TASK STATEMENT: Retype each of the entries below word for word, keeping every line unchanged.
::: RAW DATA :::
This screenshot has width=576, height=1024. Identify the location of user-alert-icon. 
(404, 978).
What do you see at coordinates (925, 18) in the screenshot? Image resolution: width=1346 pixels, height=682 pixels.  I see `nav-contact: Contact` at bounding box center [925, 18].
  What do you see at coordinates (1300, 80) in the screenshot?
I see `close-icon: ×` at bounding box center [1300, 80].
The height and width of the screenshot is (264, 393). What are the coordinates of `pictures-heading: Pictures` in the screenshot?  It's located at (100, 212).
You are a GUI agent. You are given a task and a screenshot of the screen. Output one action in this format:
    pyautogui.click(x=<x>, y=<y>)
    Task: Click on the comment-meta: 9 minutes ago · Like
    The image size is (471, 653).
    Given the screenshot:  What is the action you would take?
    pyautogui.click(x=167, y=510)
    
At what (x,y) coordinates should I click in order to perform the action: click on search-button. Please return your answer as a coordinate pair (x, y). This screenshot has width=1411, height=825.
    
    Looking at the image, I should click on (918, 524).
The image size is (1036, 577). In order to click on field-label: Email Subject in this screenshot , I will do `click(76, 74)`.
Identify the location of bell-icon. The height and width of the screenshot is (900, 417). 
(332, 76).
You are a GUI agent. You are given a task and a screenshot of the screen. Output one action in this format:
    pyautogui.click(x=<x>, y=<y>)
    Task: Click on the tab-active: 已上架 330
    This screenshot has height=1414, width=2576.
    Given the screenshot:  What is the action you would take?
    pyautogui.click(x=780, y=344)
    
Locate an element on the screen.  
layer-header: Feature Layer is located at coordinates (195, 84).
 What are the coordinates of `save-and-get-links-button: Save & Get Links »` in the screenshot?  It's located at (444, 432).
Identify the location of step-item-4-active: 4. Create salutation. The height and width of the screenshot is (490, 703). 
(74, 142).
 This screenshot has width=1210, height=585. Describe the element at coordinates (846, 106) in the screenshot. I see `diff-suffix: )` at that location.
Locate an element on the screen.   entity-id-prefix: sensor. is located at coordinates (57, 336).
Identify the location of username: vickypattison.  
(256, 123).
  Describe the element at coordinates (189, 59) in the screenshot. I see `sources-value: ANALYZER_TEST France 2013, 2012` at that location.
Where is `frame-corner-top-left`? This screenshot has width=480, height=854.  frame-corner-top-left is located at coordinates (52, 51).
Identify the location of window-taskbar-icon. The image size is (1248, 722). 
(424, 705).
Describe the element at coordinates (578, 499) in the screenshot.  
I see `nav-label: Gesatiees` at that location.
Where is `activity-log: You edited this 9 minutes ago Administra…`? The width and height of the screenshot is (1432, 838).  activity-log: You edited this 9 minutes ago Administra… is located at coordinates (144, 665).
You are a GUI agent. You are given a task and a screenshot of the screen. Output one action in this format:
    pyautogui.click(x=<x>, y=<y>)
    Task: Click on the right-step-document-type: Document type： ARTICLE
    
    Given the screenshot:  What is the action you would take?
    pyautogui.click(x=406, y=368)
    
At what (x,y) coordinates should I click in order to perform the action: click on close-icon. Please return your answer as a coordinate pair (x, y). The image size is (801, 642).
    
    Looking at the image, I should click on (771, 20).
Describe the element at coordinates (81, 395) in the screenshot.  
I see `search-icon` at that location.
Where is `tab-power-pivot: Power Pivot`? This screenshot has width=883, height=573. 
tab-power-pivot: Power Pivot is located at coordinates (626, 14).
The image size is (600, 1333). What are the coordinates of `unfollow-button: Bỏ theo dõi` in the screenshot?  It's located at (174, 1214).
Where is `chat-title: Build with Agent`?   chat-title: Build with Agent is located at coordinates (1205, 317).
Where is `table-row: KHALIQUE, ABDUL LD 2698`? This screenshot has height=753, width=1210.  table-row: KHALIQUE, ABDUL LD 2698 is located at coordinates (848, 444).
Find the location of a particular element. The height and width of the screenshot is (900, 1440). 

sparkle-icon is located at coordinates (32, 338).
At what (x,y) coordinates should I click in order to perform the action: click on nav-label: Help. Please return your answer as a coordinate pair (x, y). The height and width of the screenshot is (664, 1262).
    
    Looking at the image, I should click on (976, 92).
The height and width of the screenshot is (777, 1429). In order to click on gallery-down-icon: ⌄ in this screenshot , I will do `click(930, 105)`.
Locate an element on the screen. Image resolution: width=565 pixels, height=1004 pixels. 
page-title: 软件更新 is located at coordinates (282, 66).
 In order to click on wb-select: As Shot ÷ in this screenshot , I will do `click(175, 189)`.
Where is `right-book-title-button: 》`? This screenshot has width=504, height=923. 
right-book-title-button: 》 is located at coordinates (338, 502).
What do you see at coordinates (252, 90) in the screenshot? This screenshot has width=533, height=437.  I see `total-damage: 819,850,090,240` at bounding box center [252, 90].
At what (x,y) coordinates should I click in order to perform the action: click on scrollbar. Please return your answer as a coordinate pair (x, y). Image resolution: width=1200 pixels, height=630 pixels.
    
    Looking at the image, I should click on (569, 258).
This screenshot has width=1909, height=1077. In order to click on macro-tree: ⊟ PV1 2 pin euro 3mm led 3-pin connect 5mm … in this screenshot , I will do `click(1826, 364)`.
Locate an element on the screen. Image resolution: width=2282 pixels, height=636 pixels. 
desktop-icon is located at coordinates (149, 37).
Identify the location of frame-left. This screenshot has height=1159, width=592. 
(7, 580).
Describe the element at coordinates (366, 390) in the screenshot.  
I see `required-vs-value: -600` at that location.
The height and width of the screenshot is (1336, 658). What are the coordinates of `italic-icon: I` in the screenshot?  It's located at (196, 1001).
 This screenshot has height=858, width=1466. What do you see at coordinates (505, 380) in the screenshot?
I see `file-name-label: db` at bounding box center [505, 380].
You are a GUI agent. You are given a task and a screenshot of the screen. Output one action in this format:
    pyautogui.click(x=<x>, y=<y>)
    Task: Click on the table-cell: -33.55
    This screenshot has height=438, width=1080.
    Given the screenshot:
:::
RESPONSE AREA:
This screenshot has width=576, height=1024. Identify the location of user-alert-icon. 
(404, 978).
What do you see at coordinates (925, 18) in the screenshot? Image resolution: width=1346 pixels, height=682 pixels.  I see `nav-contact: Contact` at bounding box center [925, 18].
  What do you see at coordinates (1300, 80) in the screenshot?
I see `close-icon: ×` at bounding box center [1300, 80].
The height and width of the screenshot is (264, 393). What are the coordinates of `pictures-heading: Pictures` in the screenshot?  It's located at (100, 212).
You are a GUI agent. You are given a task and a screenshot of the screen. Output one action in this format:
    pyautogui.click(x=<x>, y=<y>)
    Task: Click on the comment-meta: 9 minutes ago · Like
    The image size is (471, 653).
    Given the screenshot:  What is the action you would take?
    pyautogui.click(x=167, y=510)
    
At what (x,y) coordinates should I click in order to perform the action: click on search-button. Please return your answer as a coordinate pair (x, y). This screenshot has width=1411, height=825.
    
    Looking at the image, I should click on (918, 524).
The image size is (1036, 577). In order to click on field-label: Email Subject in this screenshot , I will do `click(76, 74)`.
Identify the location of bell-icon. The height and width of the screenshot is (900, 417). 
(332, 76).
You are a GUI agent. You are given a task and a screenshot of the screen. Output one action in this format:
    pyautogui.click(x=<x>, y=<y>)
    Task: Click on the tab-active: 已上架 330
    This screenshot has height=1414, width=2576.
    Given the screenshot:  What is the action you would take?
    pyautogui.click(x=780, y=344)
    
Locate an element on the screen.  
layer-header: Feature Layer is located at coordinates (195, 84).
 What are the coordinates of `save-and-get-links-button: Save & Get Links »` in the screenshot?  It's located at (444, 432).
Identify the location of step-item-4-active: 4. Create salutation. The height and width of the screenshot is (490, 703). 
(74, 142).
 This screenshot has width=1210, height=585. Describe the element at coordinates (846, 106) in the screenshot. I see `diff-suffix: )` at that location.
Locate an element on the screen.   entity-id-prefix: sensor. is located at coordinates (57, 336).
Identify the location of username: vickypattison.  
(256, 123).
  Describe the element at coordinates (189, 59) in the screenshot. I see `sources-value: ANALYZER_TEST France 2013, 2012` at that location.
Where is `frame-corner-top-left`? This screenshot has width=480, height=854.  frame-corner-top-left is located at coordinates (52, 51).
Identify the location of window-taskbar-icon. The image size is (1248, 722). 
(424, 705).
Describe the element at coordinates (578, 499) in the screenshot.  
I see `nav-label: Gesatiees` at that location.
Where is `activity-log: You edited this 9 minutes ago Administra…`? The width and height of the screenshot is (1432, 838).  activity-log: You edited this 9 minutes ago Administra… is located at coordinates (144, 665).
You are a GUI agent. You are given a task and a screenshot of the screen. Output one action in this format:
    pyautogui.click(x=<x>, y=<y>)
    Task: Click on the right-step-document-type: Document type： ARTICLE
    
    Given the screenshot:  What is the action you would take?
    pyautogui.click(x=406, y=368)
    
At what (x,y) coordinates should I click in order to perform the action: click on close-icon. Please return your answer as a coordinate pair (x, y). The image size is (801, 642).
    
    Looking at the image, I should click on (771, 20).
Describe the element at coordinates (81, 395) in the screenshot.  
I see `search-icon` at that location.
Where is `tab-power-pivot: Power Pivot`? This screenshot has width=883, height=573. 
tab-power-pivot: Power Pivot is located at coordinates (626, 14).
The image size is (600, 1333). What are the coordinates of `unfollow-button: Bỏ theo dõi` in the screenshot?  It's located at (174, 1214).
Where is `chat-title: Build with Agent`?   chat-title: Build with Agent is located at coordinates (1205, 317).
Where is `table-row: KHALIQUE, ABDUL LD 2698`? This screenshot has height=753, width=1210.  table-row: KHALIQUE, ABDUL LD 2698 is located at coordinates (848, 444).
Find the location of a particular element. The height and width of the screenshot is (900, 1440). 

sparkle-icon is located at coordinates (32, 338).
At what (x,y) coordinates should I click in order to perform the action: click on nav-label: Help. Please return your answer as a coordinate pair (x, y). The height and width of the screenshot is (664, 1262).
    
    Looking at the image, I should click on (976, 92).
The height and width of the screenshot is (777, 1429). In order to click on gallery-down-icon: ⌄ in this screenshot , I will do `click(930, 105)`.
Locate an element on the screen. Image resolution: width=565 pixels, height=1004 pixels. 
page-title: 软件更新 is located at coordinates (282, 66).
 In order to click on wb-select: As Shot ÷ in this screenshot , I will do `click(175, 189)`.
Where is `right-book-title-button: 》`? This screenshot has width=504, height=923. 
right-book-title-button: 》 is located at coordinates (338, 502).
What do you see at coordinates (252, 90) in the screenshot? This screenshot has width=533, height=437.  I see `total-damage: 819,850,090,240` at bounding box center [252, 90].
At what (x,y) coordinates should I click in order to perform the action: click on scrollbar. Please return your answer as a coordinate pair (x, y). Image resolution: width=1200 pixels, height=630 pixels.
    
    Looking at the image, I should click on (569, 258).
This screenshot has width=1909, height=1077. In order to click on macro-tree: ⊟ PV1 2 pin euro 3mm led 3-pin connect 5mm … in this screenshot , I will do `click(1826, 364)`.
Locate an element on the screen. Image resolution: width=2282 pixels, height=636 pixels. 
desktop-icon is located at coordinates (149, 37).
Identify the location of frame-left. This screenshot has height=1159, width=592. 
(7, 580).
Describe the element at coordinates (366, 390) in the screenshot.  
I see `required-vs-value: -600` at that location.
The height and width of the screenshot is (1336, 658). What are the coordinates of `italic-icon: I` in the screenshot?  It's located at (196, 1001).
 This screenshot has height=858, width=1466. What do you see at coordinates (505, 380) in the screenshot?
I see `file-name-label: db` at bounding box center [505, 380].
You are a GUI agent. You are given a task and a screenshot of the screen. Output one action in this format:
    pyautogui.click(x=<x>, y=<y>)
    Task: Click on the table-cell: -33.55
    This screenshot has height=438, width=1080.
    Given the screenshot:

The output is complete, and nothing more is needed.